@hightor,
hightor wrote:
In this case no guessing involved, Frank. We have a word, "death" which describes the end of life, the cessation of life. We have another word, "after", which means following or subsequent to. So it's difficult to understand what "life" in an "afterlife" even means. I'm not making any conjectures or assertions other than that the word "death" is being misused.
To me, it sounded as though you were mocking and disparaging his blind guesses about REALITY. It seemed to be the kind of thing I see so often from people on the theistic and atheistic side of questions about gods. If I was wrong and the only thing you were doing was noting that the word "death" is being misused, accept my apologies.

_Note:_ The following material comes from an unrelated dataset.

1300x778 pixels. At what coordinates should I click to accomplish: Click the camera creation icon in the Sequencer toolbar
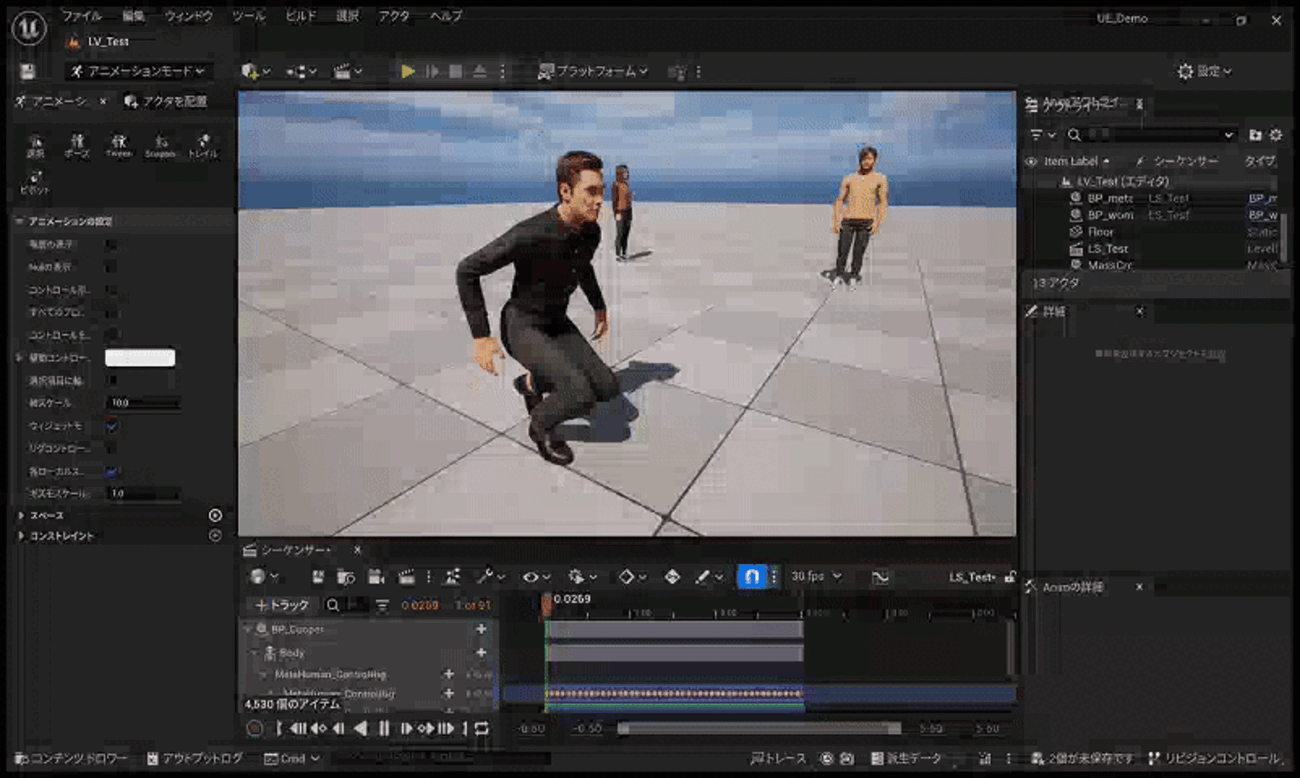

Quote:Why not just say that humans never die? I've never heard it claimed that dead plants and animals exist in an afterlife; for some reason this mechanism of immortality only applies to our own species. Which makes me wonder when this phenomenon first occurred in the evolution of hominids, and in the gestation of Homo sapiens.
I suspect that the notion of gods and ideas of some sort of immortality are peculiar to humans because it seem to be the only species intelligent enough to come up with notions of that sort in order to deal with fear of death and harm...which appears to be more wide-spread among living things.
Quote:I prefer methodic skepticism to the systematic or radical approach you seem to employ in these discussions.
Do you?
That is an interesting variation on the kinds of responses I get to many of my "systematic/radical" comments questioning blind guesses about the many unknowns of REALITY.
They seem to be nothing more than different ways of saying, "My blind guesses about the REALITY are better than his blind guesses."
Quote:Doubt is a check on new or as yet unproven ideas — one doubts if one has reason to doubt.
I do not understand what you were attempting to say here.
Quote:Why is that so harmful? As long as one is open to new discoveries and doesn't simply close the door I see nothing wrong with making tentative conclusions.
You mean "what is so harmful" other than the many wars, slaughters, genocides; pogroms; suicides; patricides; matricides; fratricides; regicides and **** like that which are a direct result of "tentative conclusions?"
Well...not much, if one ignores the mountains of hatred that spew because of them.